# Excerpt to read
^^^^^^^^^^^^^^^^

In [1]:
import requests
from bs4 import BeautifulSoup
from urllib.parse import urljoin
import pandas as pd

In [2]:
# use User-Agent information to access and retrieve page data
headers = {"User-Agent": "Mozilla/5.0 (X11; CrOS x86_64 12871.102.0) AppleWebKit/537.36 (KHTML, like Gecko) Chrome/81.0.4044.141 Safari/537.36"}

In [3]:
names = []
nums = []
ratings = []
hours = []
prices = []
categories = []

# dictionary to store extracted data    
dat_dict = {'Tour Name': names,
    'Type': categories,
    'Rating': ratings,
    'Number of reviews': nums,
    'Price': prices,
    'Duration': hours}

In [4]:
# arg: url address 
# return: soup object
def get_page(url):
    r = requests.get(url, headers = headers) # retrieve data from the input url
    soup = BeautifulSoup(r.text, 'html.parser') # create soup object to parse html content
    return soup

In [5]:
# arg: soup object returned from get_page function
# return: updated dat_dict that stores scraped data
def get_data(soup):
    # tour name
    for name in soup.find_all('div', {'class':'XfVdV o AIbhI'}):
        names.append(name.text.strip())

^^^^^^^^^^^^^^^^

# Data section
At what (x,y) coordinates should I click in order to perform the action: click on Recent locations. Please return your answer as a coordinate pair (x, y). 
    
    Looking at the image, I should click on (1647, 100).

^^^^^^^^^^^^^^^^

# Aim
In the web-scraping code, which parser does the get_page function hand to BeautifulSoup?

# Written reply
'html.parser'